In the entries below, find the line with "Given: Sort table by Monto column" and the line with "843x713 pixels."; give again those lines and every line between them, exactly.
BEGIN RAW DATA
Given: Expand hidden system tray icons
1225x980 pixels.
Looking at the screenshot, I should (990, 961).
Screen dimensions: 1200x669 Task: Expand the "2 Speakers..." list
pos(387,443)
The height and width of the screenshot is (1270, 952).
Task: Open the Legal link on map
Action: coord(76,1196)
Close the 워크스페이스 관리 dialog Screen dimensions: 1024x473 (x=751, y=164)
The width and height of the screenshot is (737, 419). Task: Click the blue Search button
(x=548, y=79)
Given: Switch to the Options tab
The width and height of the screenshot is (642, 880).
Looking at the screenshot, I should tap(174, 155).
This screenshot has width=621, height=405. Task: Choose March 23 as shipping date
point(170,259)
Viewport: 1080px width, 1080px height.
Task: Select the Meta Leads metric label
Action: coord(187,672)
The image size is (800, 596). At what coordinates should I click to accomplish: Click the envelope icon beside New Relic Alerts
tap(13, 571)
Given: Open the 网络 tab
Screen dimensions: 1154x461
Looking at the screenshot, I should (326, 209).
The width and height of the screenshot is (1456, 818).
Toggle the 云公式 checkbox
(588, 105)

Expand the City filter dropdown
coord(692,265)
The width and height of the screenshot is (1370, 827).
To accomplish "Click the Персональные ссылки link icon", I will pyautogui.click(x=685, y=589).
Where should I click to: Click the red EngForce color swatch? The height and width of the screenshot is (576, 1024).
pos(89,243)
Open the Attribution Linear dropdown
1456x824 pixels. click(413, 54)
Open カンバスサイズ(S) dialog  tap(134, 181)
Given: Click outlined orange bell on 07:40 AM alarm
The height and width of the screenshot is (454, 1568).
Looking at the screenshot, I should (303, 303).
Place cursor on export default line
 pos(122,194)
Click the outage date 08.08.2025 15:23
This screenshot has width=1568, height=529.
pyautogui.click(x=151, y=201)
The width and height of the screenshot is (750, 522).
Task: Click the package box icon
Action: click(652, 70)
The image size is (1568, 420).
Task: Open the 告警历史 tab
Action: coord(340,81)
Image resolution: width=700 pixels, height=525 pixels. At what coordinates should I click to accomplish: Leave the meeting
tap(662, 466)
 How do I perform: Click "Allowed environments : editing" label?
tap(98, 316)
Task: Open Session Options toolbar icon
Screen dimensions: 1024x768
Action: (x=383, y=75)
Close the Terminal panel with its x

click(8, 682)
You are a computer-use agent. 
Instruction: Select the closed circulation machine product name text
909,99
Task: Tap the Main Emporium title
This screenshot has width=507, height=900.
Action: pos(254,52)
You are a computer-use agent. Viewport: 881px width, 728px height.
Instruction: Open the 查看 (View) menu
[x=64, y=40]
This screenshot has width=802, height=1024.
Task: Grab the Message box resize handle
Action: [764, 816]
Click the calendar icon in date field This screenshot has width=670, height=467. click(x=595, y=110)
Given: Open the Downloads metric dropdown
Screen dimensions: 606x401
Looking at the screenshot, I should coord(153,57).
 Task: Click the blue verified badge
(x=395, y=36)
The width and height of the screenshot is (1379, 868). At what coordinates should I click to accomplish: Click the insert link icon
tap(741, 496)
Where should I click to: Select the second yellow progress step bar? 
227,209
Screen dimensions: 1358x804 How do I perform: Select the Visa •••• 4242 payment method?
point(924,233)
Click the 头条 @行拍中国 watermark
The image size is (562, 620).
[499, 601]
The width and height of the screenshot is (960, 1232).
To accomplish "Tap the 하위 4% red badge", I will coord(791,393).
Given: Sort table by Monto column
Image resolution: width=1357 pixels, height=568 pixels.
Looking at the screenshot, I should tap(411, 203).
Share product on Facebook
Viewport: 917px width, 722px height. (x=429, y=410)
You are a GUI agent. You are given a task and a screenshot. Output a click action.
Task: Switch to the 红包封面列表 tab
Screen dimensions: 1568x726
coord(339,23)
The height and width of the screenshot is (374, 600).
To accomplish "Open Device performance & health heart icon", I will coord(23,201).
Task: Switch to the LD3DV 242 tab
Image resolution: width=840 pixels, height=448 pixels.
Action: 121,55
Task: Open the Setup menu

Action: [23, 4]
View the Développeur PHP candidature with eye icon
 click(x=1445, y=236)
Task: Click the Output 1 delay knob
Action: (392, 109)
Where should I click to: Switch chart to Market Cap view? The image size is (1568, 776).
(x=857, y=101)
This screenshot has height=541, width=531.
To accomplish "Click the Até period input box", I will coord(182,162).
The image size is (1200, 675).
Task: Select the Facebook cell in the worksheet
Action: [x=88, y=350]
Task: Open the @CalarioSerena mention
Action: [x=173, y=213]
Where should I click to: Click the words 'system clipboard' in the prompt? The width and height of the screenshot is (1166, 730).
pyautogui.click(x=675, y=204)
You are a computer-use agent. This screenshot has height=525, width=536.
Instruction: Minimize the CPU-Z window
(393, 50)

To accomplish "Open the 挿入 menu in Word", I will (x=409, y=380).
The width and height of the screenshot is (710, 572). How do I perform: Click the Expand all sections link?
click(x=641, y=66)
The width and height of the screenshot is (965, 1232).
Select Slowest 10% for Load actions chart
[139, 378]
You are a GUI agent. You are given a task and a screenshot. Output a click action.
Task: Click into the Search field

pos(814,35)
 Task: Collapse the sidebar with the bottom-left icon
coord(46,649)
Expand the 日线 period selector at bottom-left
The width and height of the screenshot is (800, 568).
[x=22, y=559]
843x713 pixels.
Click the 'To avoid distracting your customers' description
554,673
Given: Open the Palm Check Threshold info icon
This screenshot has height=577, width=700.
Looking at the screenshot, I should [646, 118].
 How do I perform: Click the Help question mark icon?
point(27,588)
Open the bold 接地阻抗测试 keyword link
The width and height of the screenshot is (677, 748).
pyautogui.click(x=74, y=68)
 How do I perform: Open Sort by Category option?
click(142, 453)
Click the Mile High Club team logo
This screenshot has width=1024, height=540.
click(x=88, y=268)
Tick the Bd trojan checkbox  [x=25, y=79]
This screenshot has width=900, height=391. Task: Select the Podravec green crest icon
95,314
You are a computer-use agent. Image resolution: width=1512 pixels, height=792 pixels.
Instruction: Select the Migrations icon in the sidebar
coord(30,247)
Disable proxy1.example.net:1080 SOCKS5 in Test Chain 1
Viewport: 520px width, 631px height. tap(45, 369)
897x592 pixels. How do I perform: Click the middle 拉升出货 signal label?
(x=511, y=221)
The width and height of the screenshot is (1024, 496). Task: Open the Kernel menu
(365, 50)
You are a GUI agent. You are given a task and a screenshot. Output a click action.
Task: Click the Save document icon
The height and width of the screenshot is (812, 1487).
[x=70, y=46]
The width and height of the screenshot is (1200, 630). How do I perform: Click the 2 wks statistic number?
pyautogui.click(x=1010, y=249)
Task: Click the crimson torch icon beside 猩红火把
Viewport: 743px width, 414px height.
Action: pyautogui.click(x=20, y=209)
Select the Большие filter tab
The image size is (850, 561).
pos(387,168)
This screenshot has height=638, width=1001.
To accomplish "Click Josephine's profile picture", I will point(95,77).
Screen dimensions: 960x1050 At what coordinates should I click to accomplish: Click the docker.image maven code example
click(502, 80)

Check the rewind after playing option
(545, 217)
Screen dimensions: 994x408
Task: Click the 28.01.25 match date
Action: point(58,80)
END RAW DATA
== REPLY TO THE TASK ==
Given: Sort table by Monto column
Image resolution: width=1357 pixels, height=568 pixels.
Looking at the screenshot, I should tap(411, 203).
Share product on Facebook
Viewport: 917px width, 722px height. (x=429, y=410)
You are a GUI agent. You are given a task and a screenshot. Output a click action.
Task: Switch to the 红包封面列表 tab
Screen dimensions: 1568x726
coord(339,23)
The height and width of the screenshot is (374, 600).
To accomplish "Open Device performance & health heart icon", I will coord(23,201).
Task: Switch to the LD3DV 242 tab
Image resolution: width=840 pixels, height=448 pixels.
Action: 121,55
Task: Open the Setup menu

Action: [23, 4]
View the Développeur PHP candidature with eye icon
 click(x=1445, y=236)
Task: Click the Output 1 delay knob
Action: (392, 109)
Where should I click to: Switch chart to Market Cap view? The image size is (1568, 776).
(x=857, y=101)
This screenshot has height=541, width=531.
To accomplish "Click the Até period input box", I will coord(182,162).
The image size is (1200, 675).
Task: Select the Facebook cell in the worksheet
Action: [x=88, y=350]
Task: Open the @CalarioSerena mention
Action: [x=173, y=213]
Where should I click to: Click the words 'system clipboard' in the prompt? The width and height of the screenshot is (1166, 730).
pyautogui.click(x=675, y=204)
You are a computer-use agent. This screenshot has height=525, width=536.
Instruction: Minimize the CPU-Z window
(393, 50)

To accomplish "Open the 挿入 menu in Word", I will (x=409, y=380).
The width and height of the screenshot is (710, 572). How do I perform: Click the Expand all sections link?
click(x=641, y=66)
The width and height of the screenshot is (965, 1232).
Select Slowest 10% for Load actions chart
[139, 378]
You are a GUI agent. You are given a task and a screenshot. Output a click action.
Task: Click into the Search field

pos(814,35)
 Task: Collapse the sidebar with the bottom-left icon
coord(46,649)
Expand the 日线 period selector at bottom-left
The width and height of the screenshot is (800, 568).
[x=22, y=559]
843x713 pixels.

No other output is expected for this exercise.